Fawcett is best remembered for the ill fated expedition he launched at age 56. He, along with his eldest son and a friend, attempted to penetrate unexplored regions in search of a lost civilization. They were never heard from again. His disappearance has been a source of speculation ever since.
This is one of the most remarkable of adventures. You will experience the South America of the early 1900's in a way you never could have previously imagined. Try it...you won't be sorry.
(This book was published in Great Britain as Exploration Fawcett and in America as Lost Trails Lost Cities)
Brian lived many years in the region, and it is possible that some of the material was written by him. There are tall tales: a 62 foot long snake, manatees that kill crocodiles, a herb that dissolves rocks, a man who survived eight volleys from a firing squad and a condor that carried a man into the mountains. Other incredible stories are factual: the no calorie sweet stevia plant, dog excrement as a curative, Copaiba balsam oil with a multitude of uses and Indians that lived in holes and who filed their teeth. However authorship was divided, the result is a fascinating portrait of a great explorer.

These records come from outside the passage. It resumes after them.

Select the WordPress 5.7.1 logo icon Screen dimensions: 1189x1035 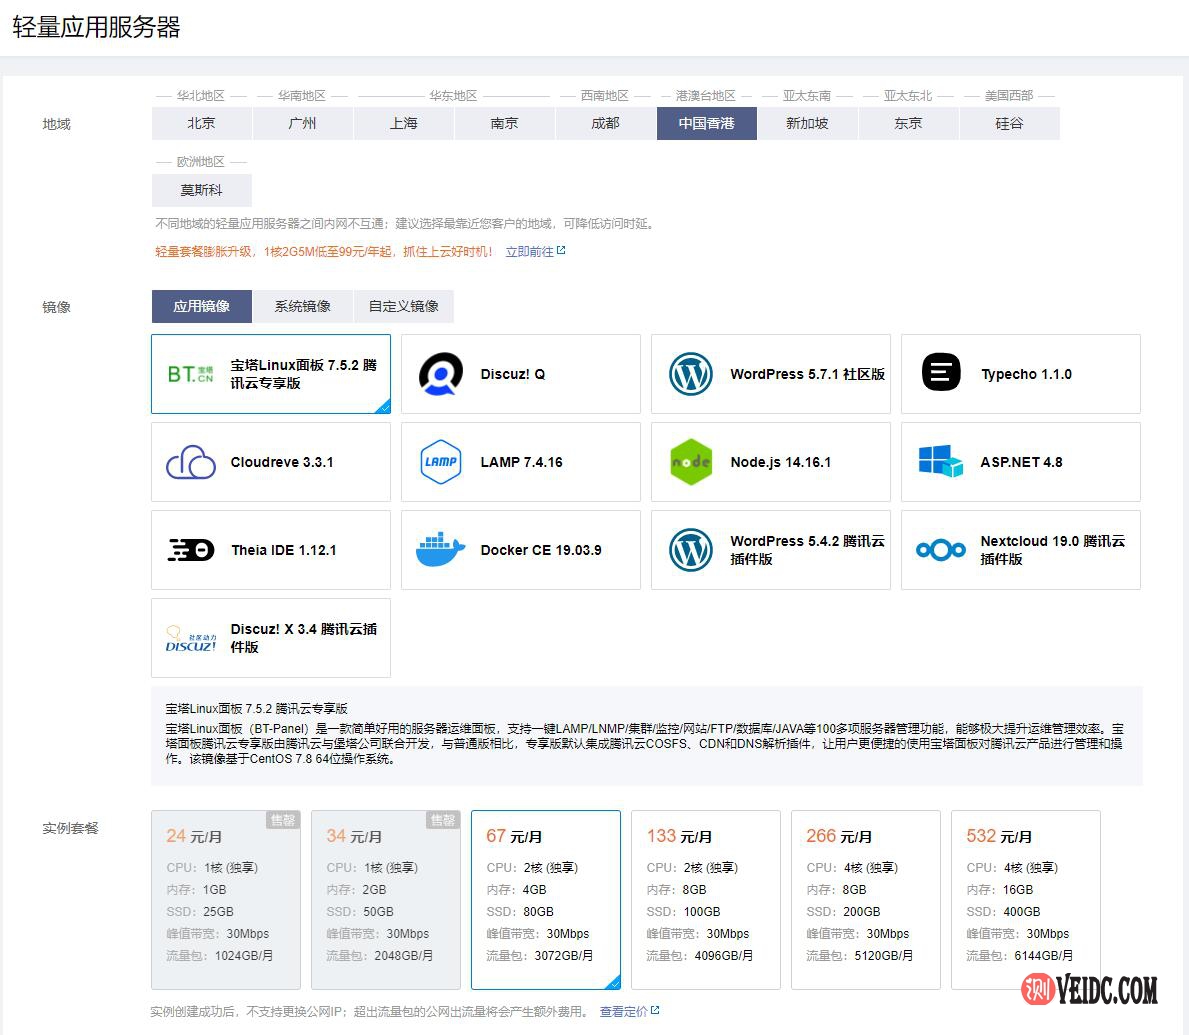pyautogui.click(x=691, y=374)
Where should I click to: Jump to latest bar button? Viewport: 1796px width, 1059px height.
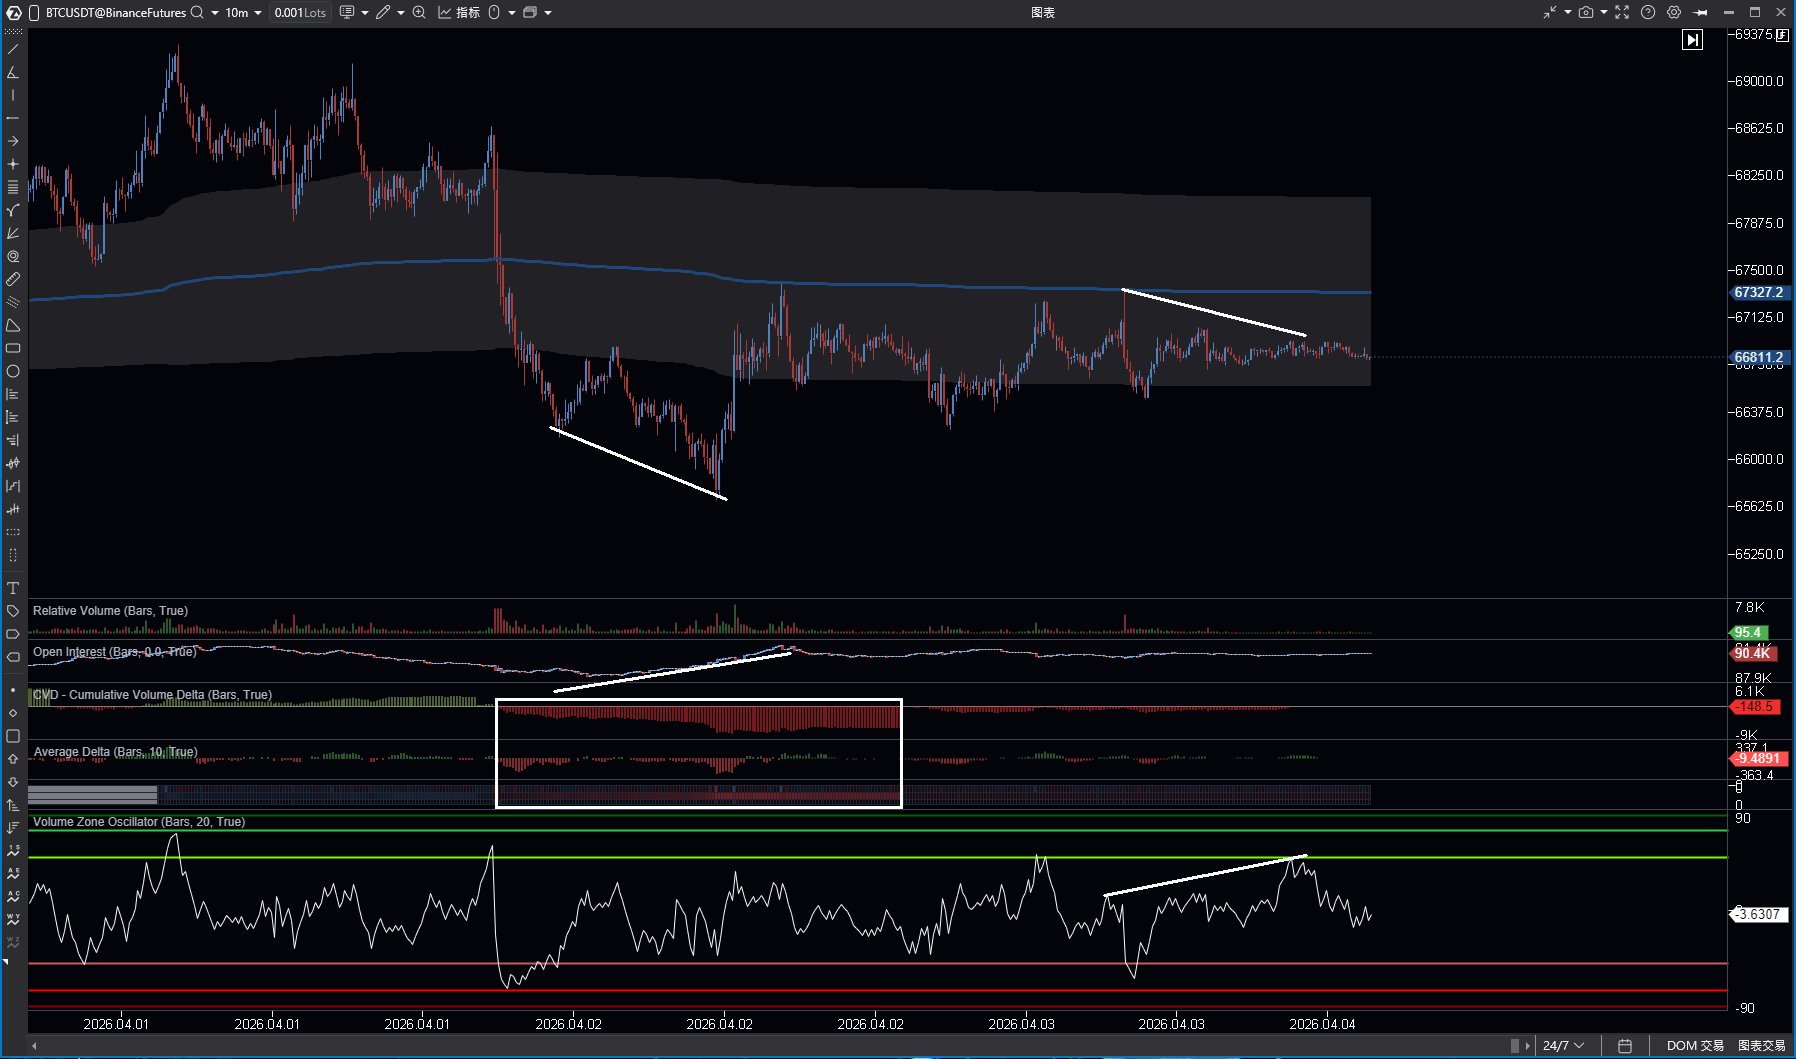point(1692,40)
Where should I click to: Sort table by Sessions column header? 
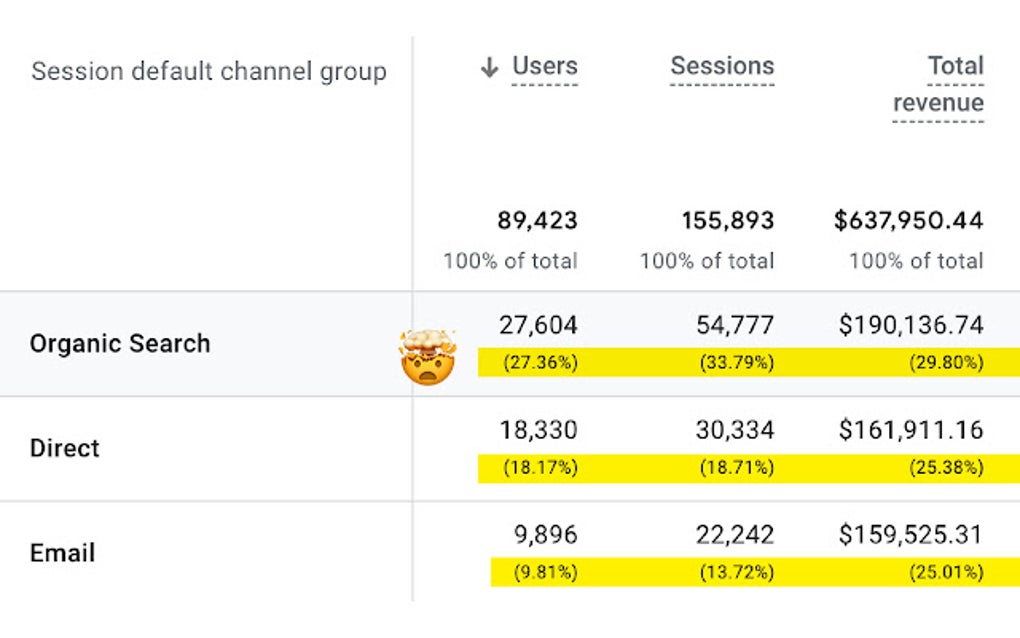click(722, 67)
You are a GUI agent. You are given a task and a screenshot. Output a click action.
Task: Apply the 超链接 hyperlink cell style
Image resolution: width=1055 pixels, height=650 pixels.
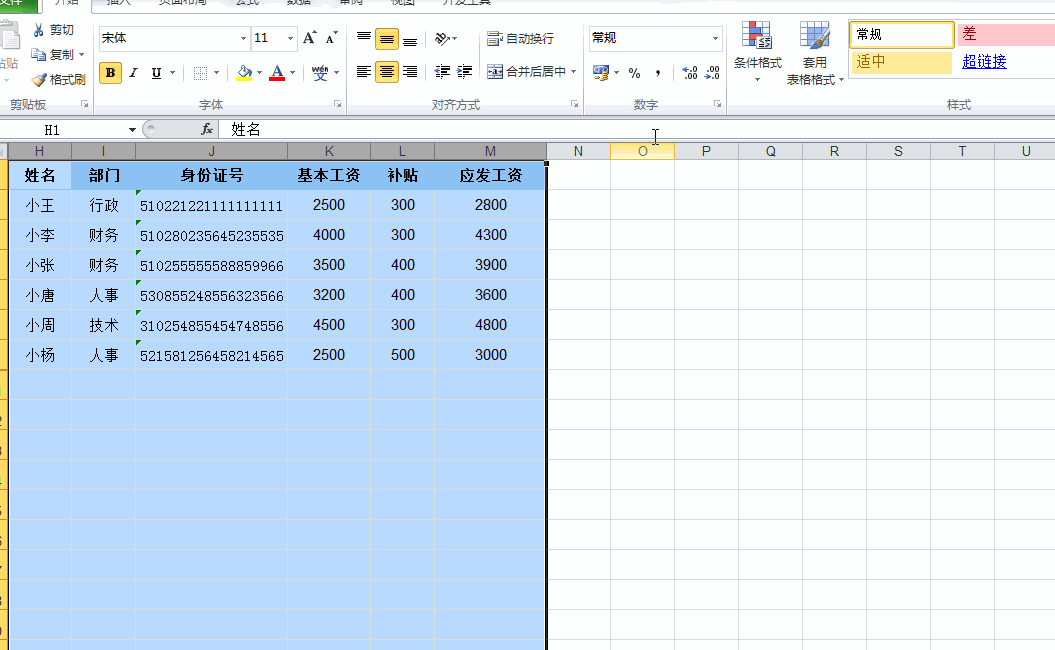coord(984,62)
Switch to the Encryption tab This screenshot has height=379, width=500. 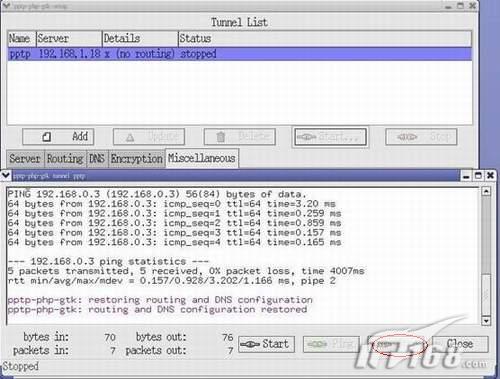[x=136, y=159]
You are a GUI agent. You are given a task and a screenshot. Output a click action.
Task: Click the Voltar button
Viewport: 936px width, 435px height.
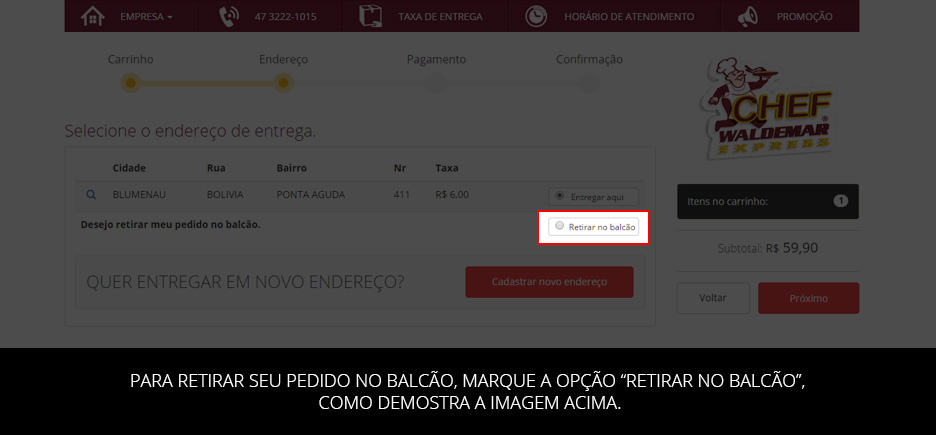[x=713, y=298]
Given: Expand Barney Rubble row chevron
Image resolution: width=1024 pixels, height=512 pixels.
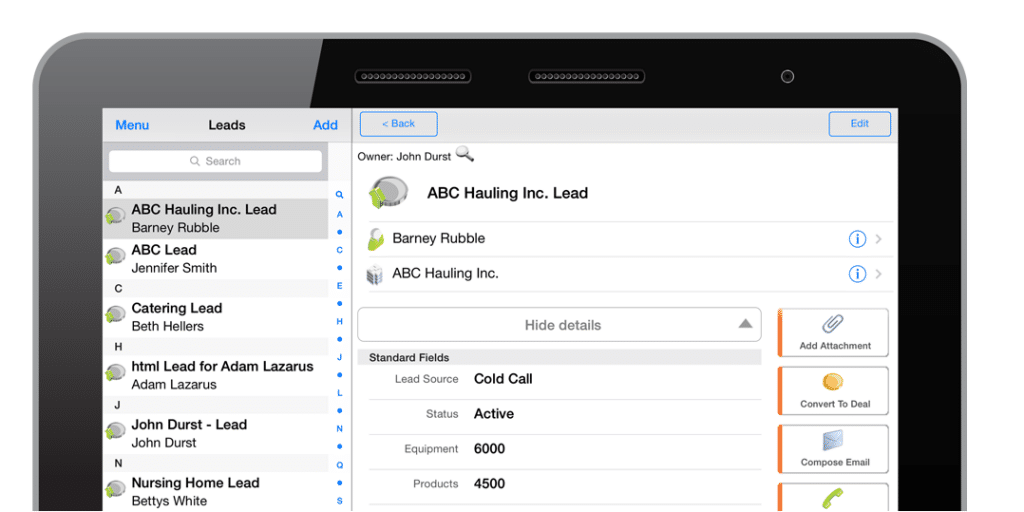Looking at the screenshot, I should [x=879, y=239].
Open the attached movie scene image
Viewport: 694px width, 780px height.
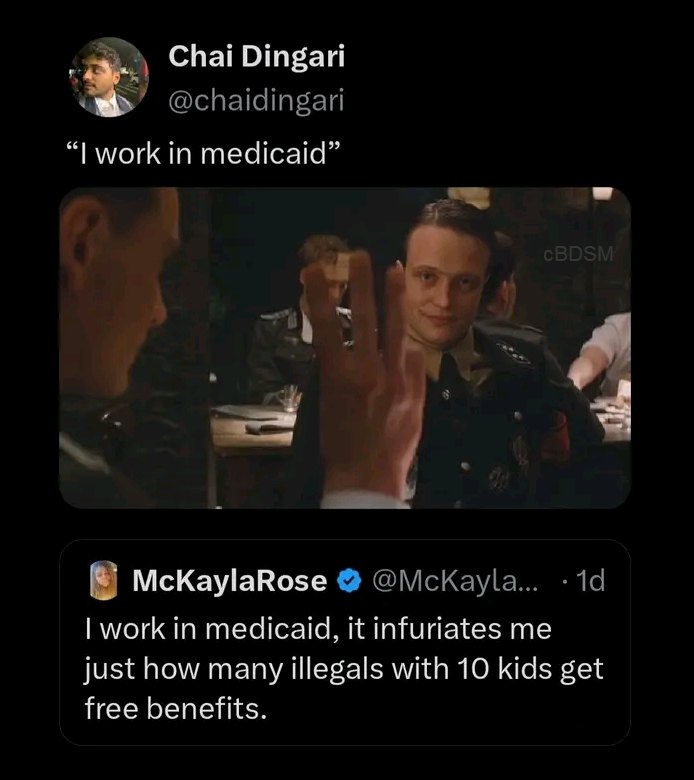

A few passages illustrates the quality of the writing:
"(Cobija) had been a barraca, but was abandoned and became overgrown. In 1903 the Brazilians captured it, and then were wiped out by the Bolivians, who attacked with Indians. They fired the huts with burning arrows bound in petroleum-soaked cotton, and then picked off the defenders as they were forced into the open. Not a single Brazilian escaped. Even when we arrived there --- three years afterwards --- skeletons still littered the ground."
"...Any man who fell ill became the butt of the rest, and when he died there was tremendous hilarity. The staring corpse was tied to a pole, and sparsely covered in a shallow trench scraped out with paddles on the river bank, his monument a couple of crossed twigs tied with grass. For funeral there was a drop of kachasa all around, and ho for the next victim!"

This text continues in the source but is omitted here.